--- start ---

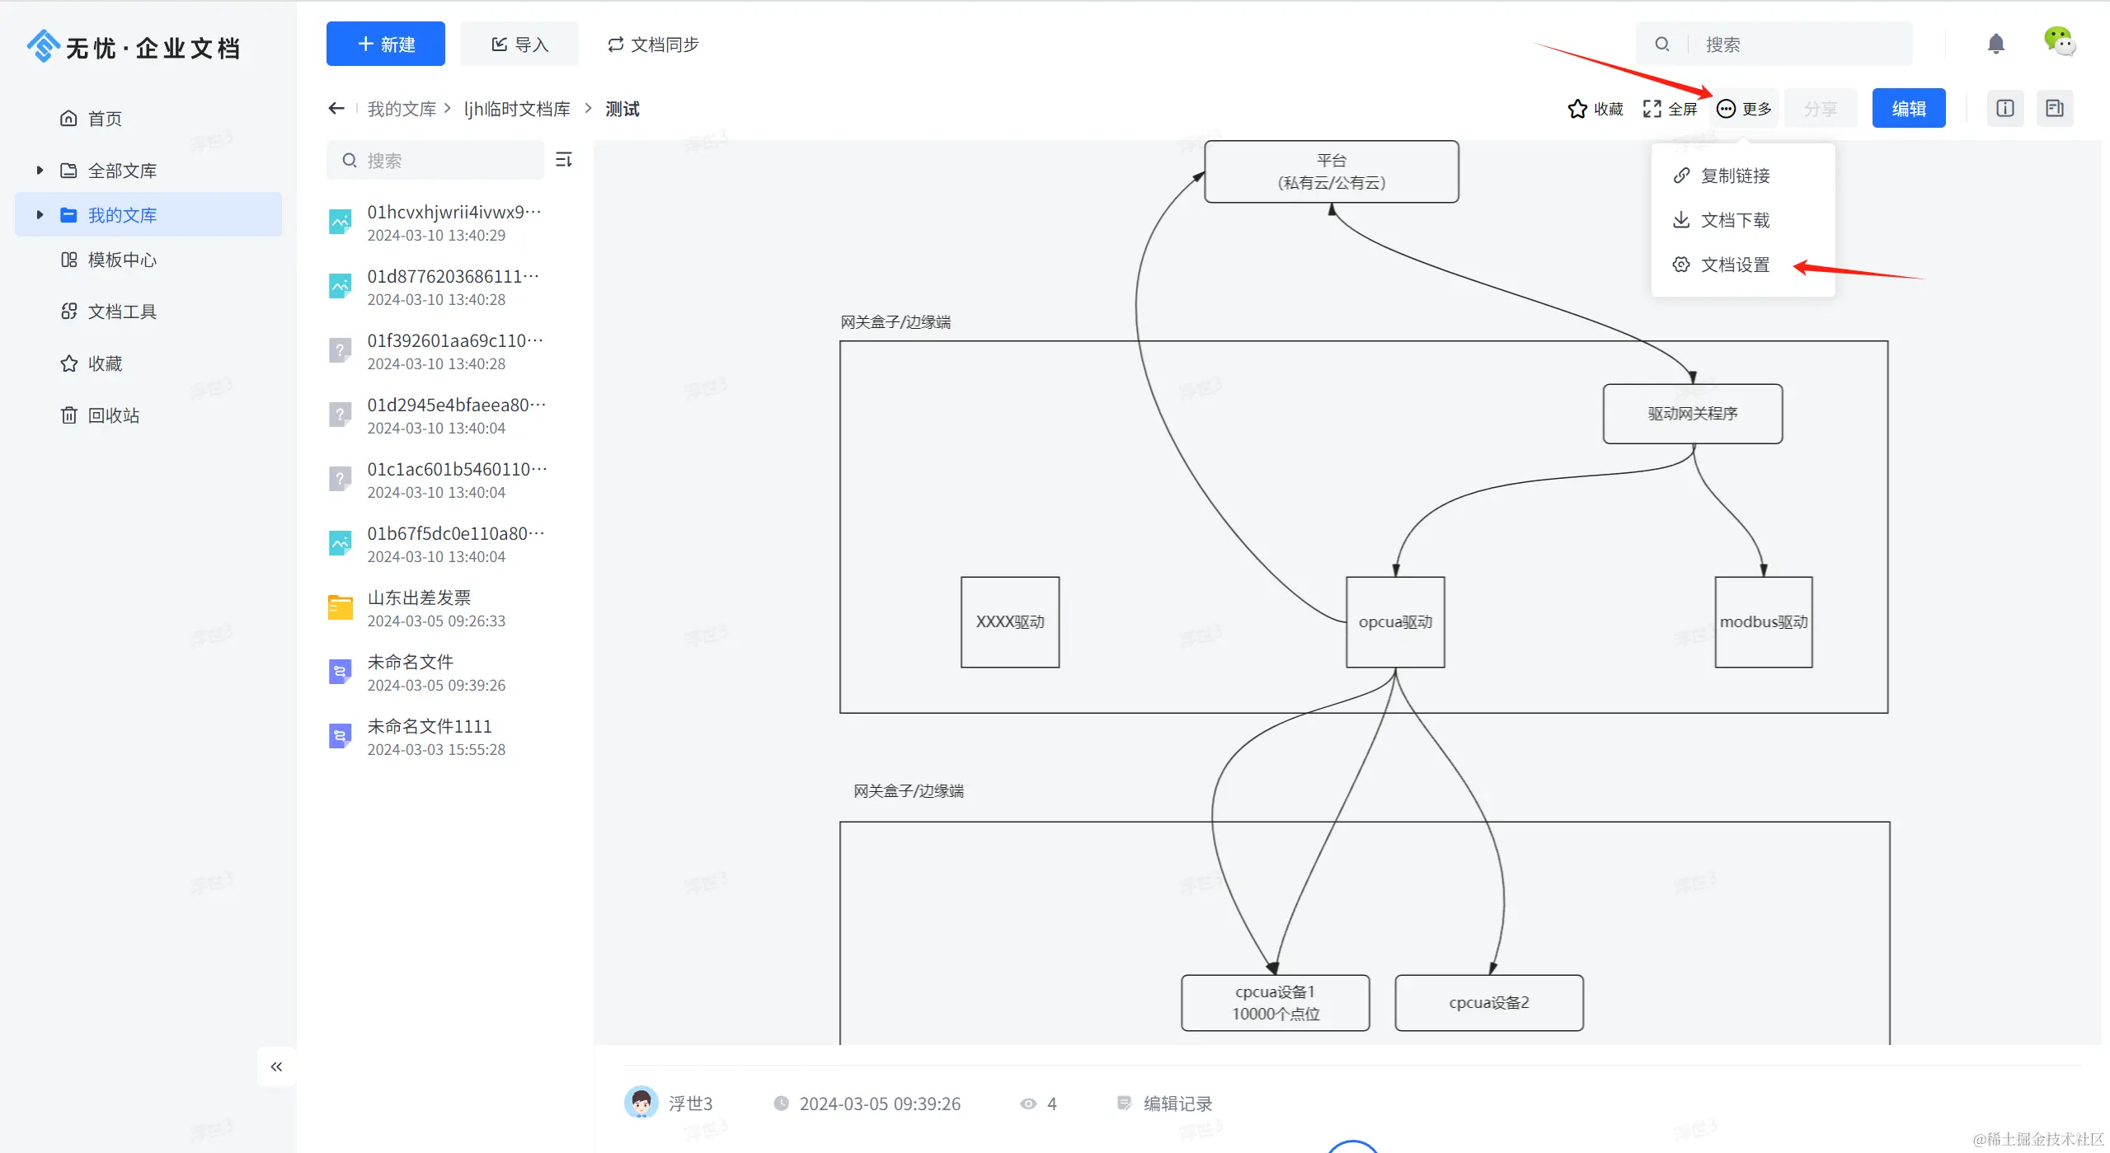
Task: Select 文档设置 from the menu
Action: click(1734, 265)
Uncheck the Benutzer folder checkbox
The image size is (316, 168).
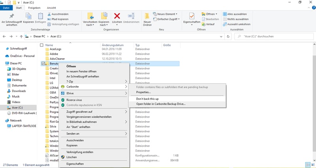point(43,63)
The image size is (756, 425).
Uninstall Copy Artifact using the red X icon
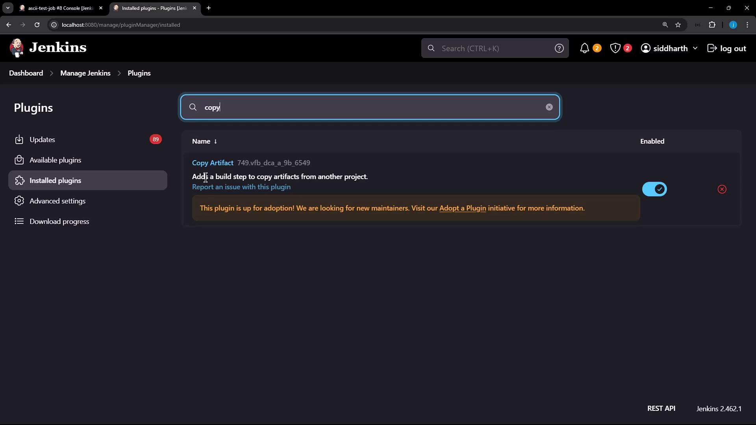(722, 189)
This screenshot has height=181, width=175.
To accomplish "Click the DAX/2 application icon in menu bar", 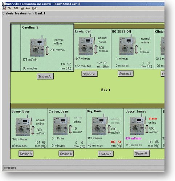I will (x=4, y=8).
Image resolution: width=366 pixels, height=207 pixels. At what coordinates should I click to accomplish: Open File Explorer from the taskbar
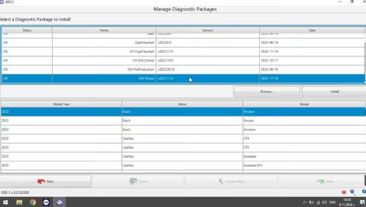pyautogui.click(x=19, y=202)
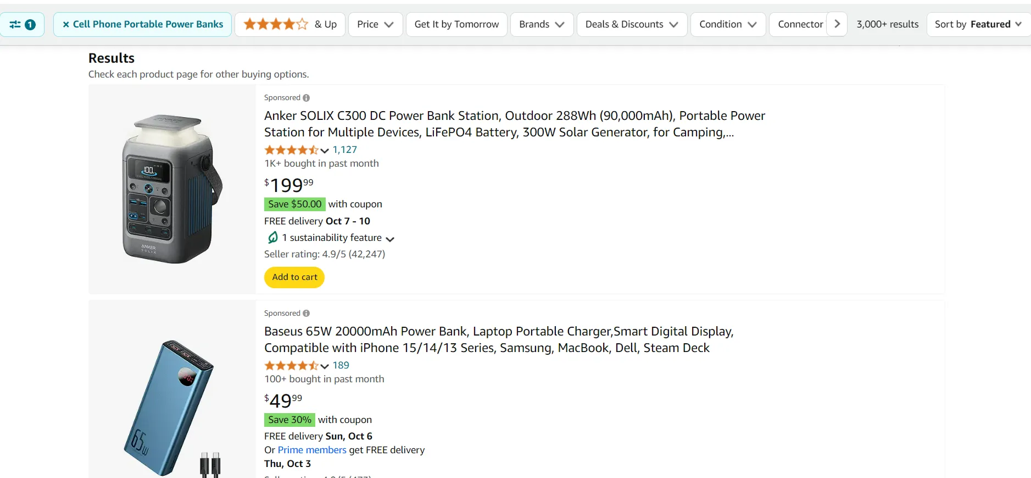Click the Sponsored info icon on Baseus listing
Image resolution: width=1031 pixels, height=478 pixels.
307,312
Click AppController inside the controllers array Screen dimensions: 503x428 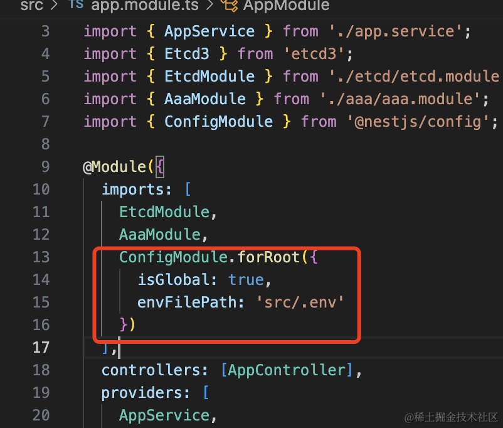click(x=287, y=370)
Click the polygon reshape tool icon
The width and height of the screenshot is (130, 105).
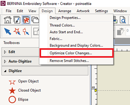coord(26,32)
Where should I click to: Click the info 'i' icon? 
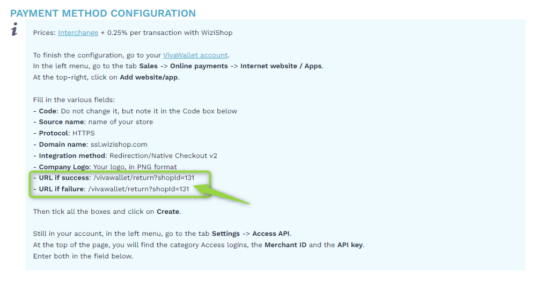coord(14,29)
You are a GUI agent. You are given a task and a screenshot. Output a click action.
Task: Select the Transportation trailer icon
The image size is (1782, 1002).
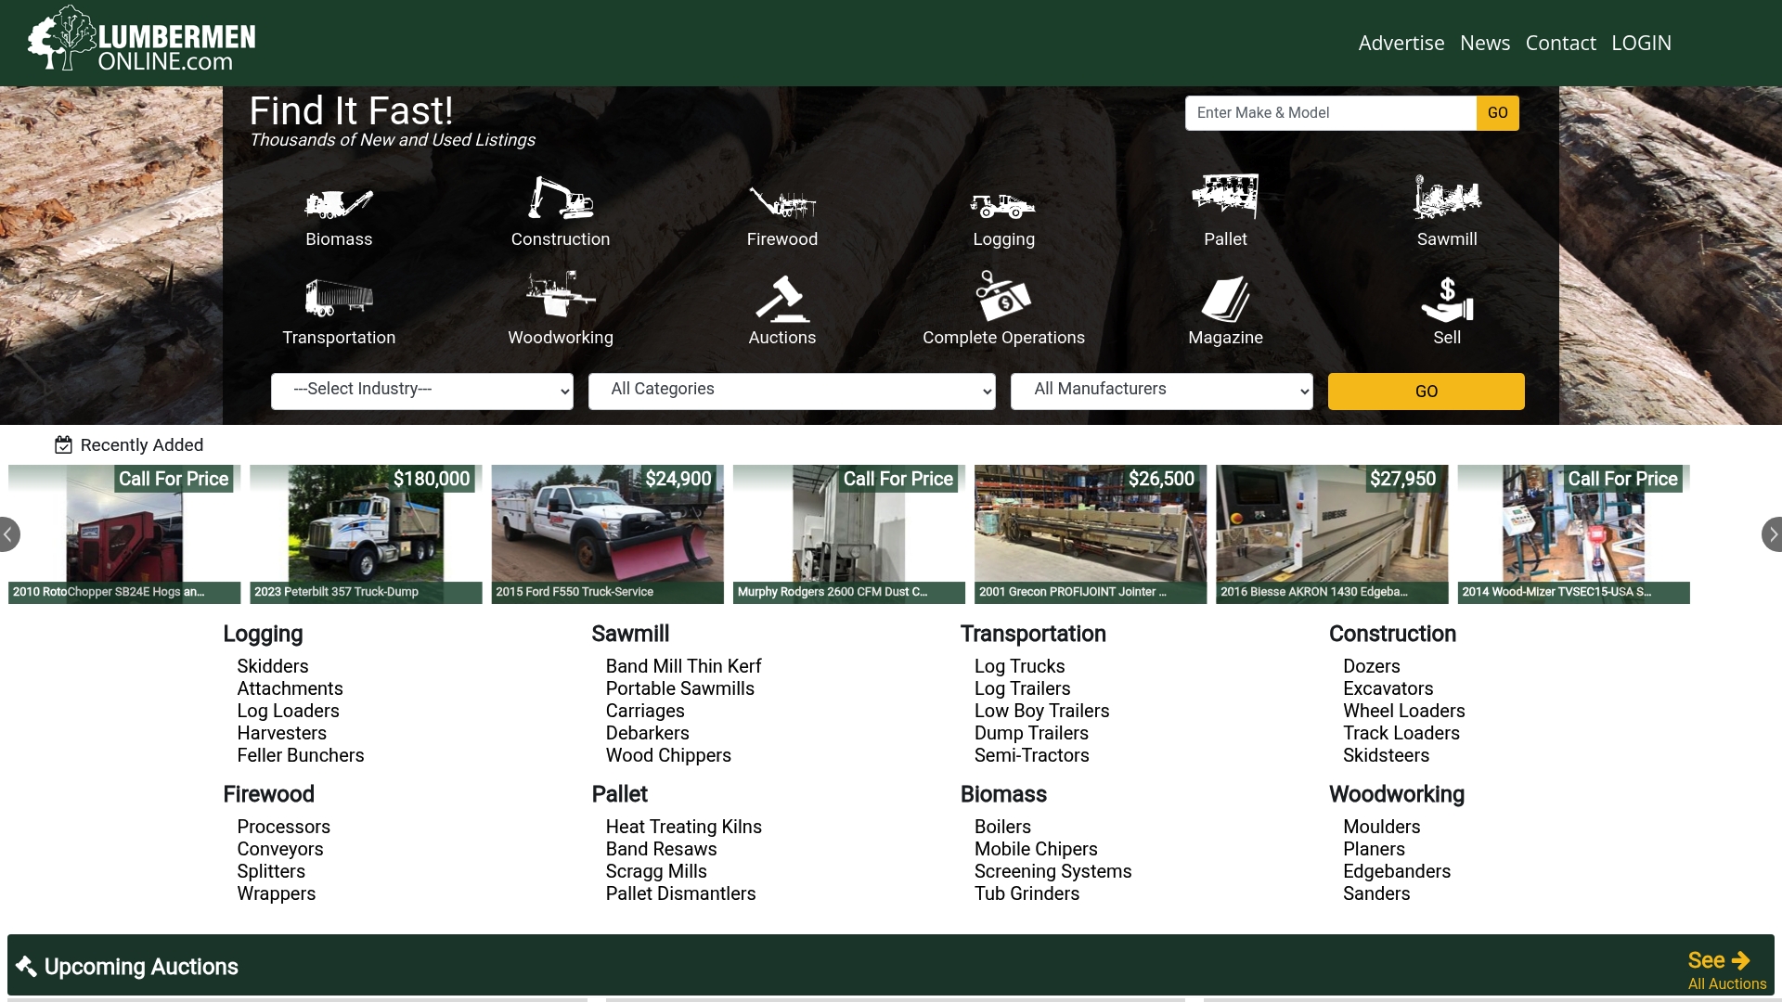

--- end ---

Required work
List the items as a numbered list, from the line containing "You are a GUI" through the end of the items, skipping blank lines and leaving out the pictures.

Worked solution
1. You are a GUI agent. You are given a task and a screenshot. Output a click action.
2. Task: Select the Transportation trailer icon
3. The image size is (1782, 1002).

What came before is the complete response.